Adolescent Immunization: Implementing the Current Recommendations
Vaccines are intentionally recommended for specific age groups based on a number of different factors, such as waning immunity or a heightened risk of exposure to specific pathogens. Our featured experts offer insights into challenges and opportunities in adolescent immunization.
What are the recommendations for adolescent vaccination, and what tips can you offer to improve adherence to those recommendations?
Associate Professor of Pediatrics and Infectious Diseases
"One way to work within their peer environment would be for high schools and colleges to work with the schools' health clinics and/or with local health departments to make vaccines accessible and perhaps even to reward students by creating incentives to get vaccinated. It is important for individuals in this age group to have peer support so that they will complete their vaccinations and look after their own health.”
The Advisory Committee of the Centers for Disease Control and Prevention provides guidance for immunization in the adolescent population. Vaccines are recommended for adolescents for their protection against diseases they are susceptible to due to waning immunity of infant vaccines, such as tetanus, diphtheria, and pertussis (Tdap), and to optimize the protection they can receive against diseases that they could be exposed to in adolescence, such as human papillomavirus (HPV) and meningitis. So, at 11 to 12 years of age, we recommend a Tdap booster and starting the meningococcal and HPV vaccine series. In the case of HPV, when the series is started before age 15 years, only 2 doses of the vaccine are needed for most adolescents, with high efficacy in preventing HPV infection and its associated risk for malignancy in both female and male patients.

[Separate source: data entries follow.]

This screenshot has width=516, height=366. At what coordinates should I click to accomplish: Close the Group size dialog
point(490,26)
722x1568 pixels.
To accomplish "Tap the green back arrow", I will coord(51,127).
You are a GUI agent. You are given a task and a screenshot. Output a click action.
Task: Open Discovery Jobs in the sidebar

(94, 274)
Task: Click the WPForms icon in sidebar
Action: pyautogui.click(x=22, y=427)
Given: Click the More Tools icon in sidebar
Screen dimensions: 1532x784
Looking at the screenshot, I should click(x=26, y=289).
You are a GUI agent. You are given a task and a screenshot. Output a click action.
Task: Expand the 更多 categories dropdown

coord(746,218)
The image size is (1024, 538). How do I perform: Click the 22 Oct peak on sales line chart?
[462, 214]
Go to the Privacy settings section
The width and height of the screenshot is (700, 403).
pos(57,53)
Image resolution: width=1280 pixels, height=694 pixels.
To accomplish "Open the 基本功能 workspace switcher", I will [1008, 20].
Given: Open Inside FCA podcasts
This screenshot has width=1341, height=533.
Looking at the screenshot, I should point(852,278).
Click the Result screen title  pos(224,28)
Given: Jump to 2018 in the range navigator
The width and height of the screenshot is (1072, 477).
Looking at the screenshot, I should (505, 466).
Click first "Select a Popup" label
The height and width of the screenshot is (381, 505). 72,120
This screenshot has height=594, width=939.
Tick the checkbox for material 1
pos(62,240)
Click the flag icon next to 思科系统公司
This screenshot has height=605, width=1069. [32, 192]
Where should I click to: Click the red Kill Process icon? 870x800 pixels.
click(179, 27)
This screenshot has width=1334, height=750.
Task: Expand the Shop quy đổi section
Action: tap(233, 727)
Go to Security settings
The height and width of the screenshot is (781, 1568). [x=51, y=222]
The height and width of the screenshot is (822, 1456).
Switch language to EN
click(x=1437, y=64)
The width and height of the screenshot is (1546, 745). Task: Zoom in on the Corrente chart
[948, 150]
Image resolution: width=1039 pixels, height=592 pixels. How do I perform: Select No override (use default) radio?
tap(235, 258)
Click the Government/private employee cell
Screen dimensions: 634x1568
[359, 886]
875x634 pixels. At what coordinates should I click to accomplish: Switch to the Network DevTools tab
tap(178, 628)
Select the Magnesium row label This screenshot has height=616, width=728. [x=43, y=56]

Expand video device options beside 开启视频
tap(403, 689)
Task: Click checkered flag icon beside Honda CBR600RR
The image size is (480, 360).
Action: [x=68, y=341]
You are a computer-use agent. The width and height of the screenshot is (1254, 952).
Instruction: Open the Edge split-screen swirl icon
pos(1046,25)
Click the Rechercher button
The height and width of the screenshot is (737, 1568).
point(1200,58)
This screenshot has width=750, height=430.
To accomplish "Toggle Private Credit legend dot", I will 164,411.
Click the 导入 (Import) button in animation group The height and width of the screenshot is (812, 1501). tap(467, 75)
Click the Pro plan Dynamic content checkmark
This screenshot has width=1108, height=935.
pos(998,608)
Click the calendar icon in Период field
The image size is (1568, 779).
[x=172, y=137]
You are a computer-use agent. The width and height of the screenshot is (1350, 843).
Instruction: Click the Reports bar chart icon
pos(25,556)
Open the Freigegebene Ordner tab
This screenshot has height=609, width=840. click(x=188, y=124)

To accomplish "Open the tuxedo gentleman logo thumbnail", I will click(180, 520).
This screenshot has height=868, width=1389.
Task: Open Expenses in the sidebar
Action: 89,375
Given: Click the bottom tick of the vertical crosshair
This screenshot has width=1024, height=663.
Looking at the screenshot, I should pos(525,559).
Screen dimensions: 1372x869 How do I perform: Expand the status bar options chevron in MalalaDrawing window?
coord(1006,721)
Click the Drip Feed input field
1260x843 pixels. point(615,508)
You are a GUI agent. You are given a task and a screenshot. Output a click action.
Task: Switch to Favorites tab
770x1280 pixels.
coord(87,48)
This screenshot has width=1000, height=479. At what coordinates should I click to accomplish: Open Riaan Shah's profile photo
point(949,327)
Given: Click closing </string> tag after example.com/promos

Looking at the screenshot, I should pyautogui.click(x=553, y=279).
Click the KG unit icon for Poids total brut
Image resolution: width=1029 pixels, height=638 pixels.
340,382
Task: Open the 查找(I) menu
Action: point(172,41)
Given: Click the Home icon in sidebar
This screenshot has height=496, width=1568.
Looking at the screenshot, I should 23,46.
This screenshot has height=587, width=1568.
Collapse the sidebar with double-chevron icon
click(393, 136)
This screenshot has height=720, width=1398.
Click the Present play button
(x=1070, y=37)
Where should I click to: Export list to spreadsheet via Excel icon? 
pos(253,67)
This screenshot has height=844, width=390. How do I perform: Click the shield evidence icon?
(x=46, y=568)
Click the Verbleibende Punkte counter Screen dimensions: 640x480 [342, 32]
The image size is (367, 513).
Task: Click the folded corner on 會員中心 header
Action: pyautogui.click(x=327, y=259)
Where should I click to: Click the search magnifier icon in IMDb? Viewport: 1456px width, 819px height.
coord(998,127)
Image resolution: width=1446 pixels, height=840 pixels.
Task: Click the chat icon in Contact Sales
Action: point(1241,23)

Adolescents aged 16 years and older get a booster (second and final dose) for the meningococcal vaccine. The serogroup B meningococcal (MenB) vaccine is important for adolescents because of the increased risk of outbreaks on college campuses. However, this vaccine is recommended for all adolescents, with shared decision making between the patient, their parents, and their provider. We also have recommended annual influenza vaccination, and now there are recommendations for the updated 2023-2024 COVID-19 vaccines to be given to all adolescents aged 12 years and older.
The influences that impact vaccination decisions vary depending on the age of the adolescent. Younger children typically do not have as much decision-making power in their health care—it is the parent who makes most health care decisions. It becomes a different type of challenge to make sure that these vaccines are completed in the older age group, when adolescents are making their own choices and are experiencing big changes in their lives. They are busy finishing high school and transitioning out of the home. Encouraging vaccination according to the recommended schedule is a good way to improve vaccine coverage. One of the ways to improve vaccine coverage at that age is to make sure that parents have their adolescents complete routine pediatric visits every year during high school and before they go to college. Also, we have found that the use of text messages to remind teens and their parents of their upcoming vaccines can be effective. We also have used teens as champions encouraging other teens to be vaccinated.
The fact that colleges request information regarding vaccination status, especially for diseases such as meningococcal disease and, in some cases, influenza and COVID-19, is great because it means that these students will think about having updated vaccines when entering college. The risk of adolescents missing these vaccines is likely to be greater once they leave home. If the college has a good student health system and promotes vaccination, including through the engagement of vaccination champions among the student body and a culture of health and prevention, it is more likely that its students will complete the recommended vaccines and will seek annual influenza and updated COVID-19 vaccines.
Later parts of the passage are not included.